Sebagai tanggapan atas permintaan komentar juru bicara X mengarahkan WIRED ke sebuah pos dari tim Urusan Global platform. “Untuk pengguna kami di Brasil dan di seluruh dunia, X tetap berkomitmen untuk melindungi kebebasan berbicara Anda,” bacaan postingan tersebut sebagian.
Sementara itu, Musk terus memprovokasi pengadilan. Minggu lalu, dia memposting gambar yang tampaknya dihasilkan oleh kecerdasan buatan dari Moraes di balik jeruji (yang kemudian dihapus), dengan teks yang menyatakan, “Suatu hari, Alexandre, gambar Anda di penjara akan menjadi nyata,” dan yang lain membandingkannya dengan penjahat Harry Potter Voldemort.

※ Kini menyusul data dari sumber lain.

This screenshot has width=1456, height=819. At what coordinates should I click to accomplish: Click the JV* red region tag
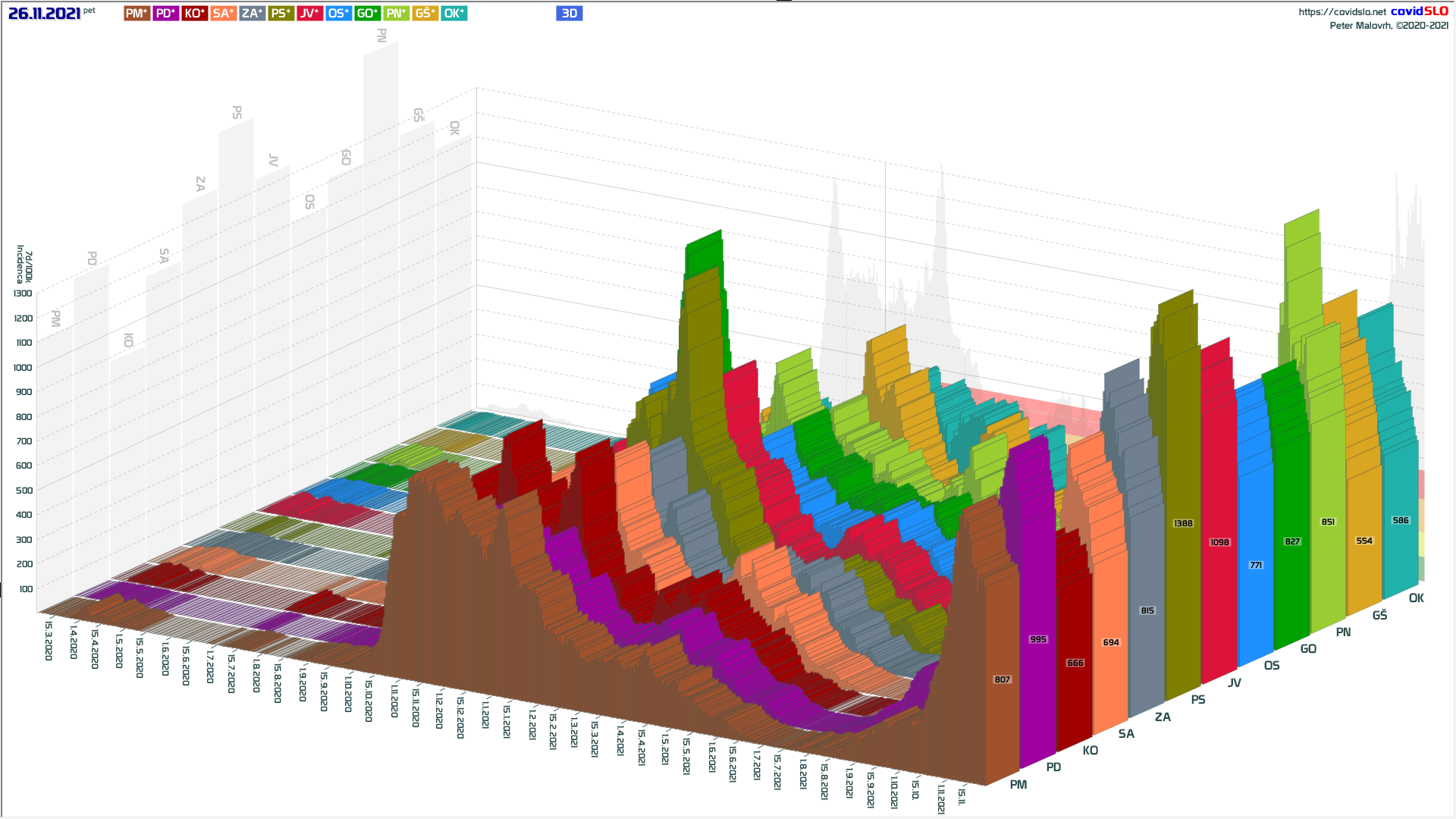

“Sejak April, dia telah bermain-main dengan citra Moraes, legitimasi Mahkamah Agung dan meningkatkan secara problematik,” tuduh Bruna Santos, seorang peneliti dan aktivis dengan koalisi masyarakat sipil Coalizão Direitos na Rede di Brasil. “Dia sepenuhnya sadar dan dia tahu apa konsekuensinya akan menjadi.”
WIRED melaporkan bagaimana karyawan berusaha menghindari krisis hukum ketika Musk mengambil alih Twitter pada tahun 2022, hanya beberapa hari sebelum putaran kedua pemilihan presiden Brasil. Perusahaan tersebut disajikan dekrit persetujuan dari yudikatif, memperingatkannya bahwa jika tidak memenuhi janjinya untuk menjaga perlindungan seputar pemilihan tetap ada, maka berisiko diblokir. Pada saat itu, Presiden Brasil saat itu, Jair Bolsonaro, dan pendukungnya diduga menyebarkan disinformasi tentang keamanan pemilihan negara untuk menimbulkan keraguan tentang hasilnya. Musk telah berjanji untuk menggulirkan kembali kebijakan moderasi konten perusahaan yang ada, dan berjanji semacam “absolutisme kebebasan berbicara” yang, dalam prakteknya, membiarkan ujaran kebencian dan mis- dan disinformasi mengalir bebas di platform.